As the quote often attributed to Mark Twain goes "It is difficult to make predictions, especially about the future." Nowhere is this statement more relevant than making predictions about the stock market. In a recent discussion of future stock market returns, a 12 percent market return going forward was proposed. What is more dangerous is that an 8 percent withdrawal rate for a retirement portfolio was suggested.

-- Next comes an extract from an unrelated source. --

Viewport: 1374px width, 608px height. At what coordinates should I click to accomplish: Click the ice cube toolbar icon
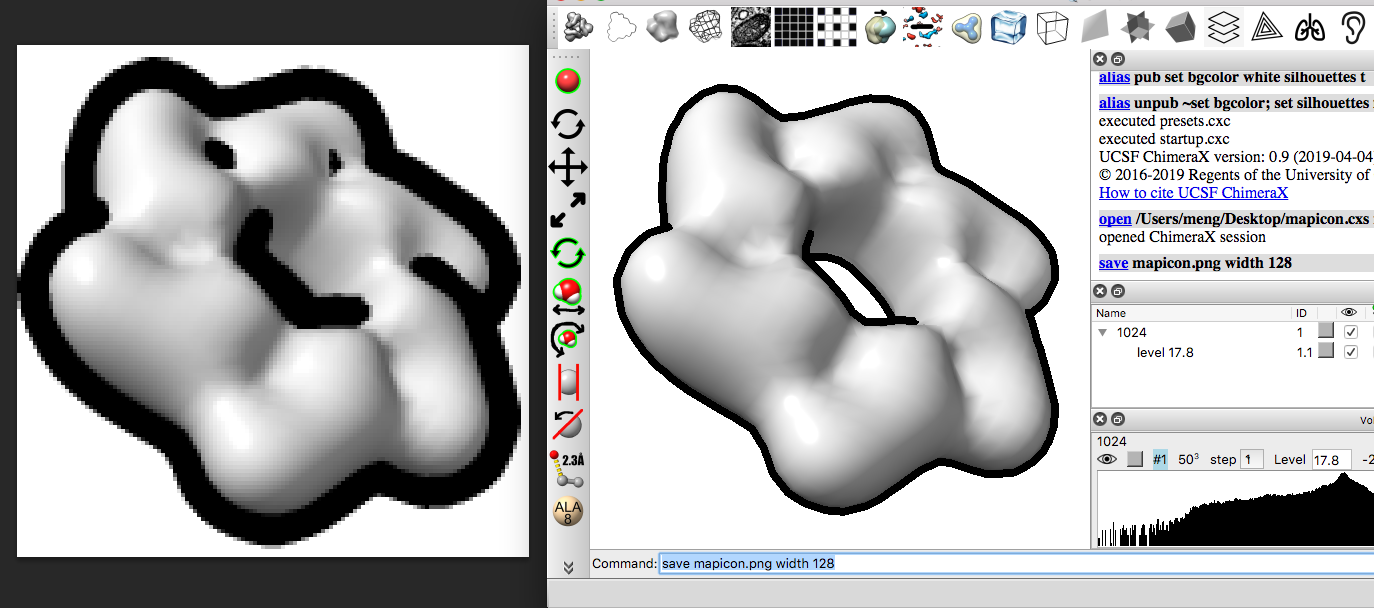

You already know that the roughly 12 percent arithmetic average since 1926 overstates the average return for a longer period because a weighted arithmetic/geometric average using Blume's formula is more appropriate for longer horizons. We should also point out the danger of withdrawing funds. Suppose you started withdrawing 8 percent of your initial portfolio value in 2008, when the market lost about 37 percent. At the end of the year, you only have about 55 percent of your original portfolio left, so you have much less money left to go up with a good market return. Research indicates that a withdrawal of 3 to 5 percent of the initial portfolio value is much more likely to support your retirement withdrawals, even with a 12 percent arithmetic average market.
We would also like to ask you a trivia question: When did the S&P 500 begin? Although you may think 1926 since that is the beginning of the data used in the textbook, Ibbotson and Associates create a proxy for the S&P 500 back to that date. Actually, the S&P 500 was launched on March 4, 1957.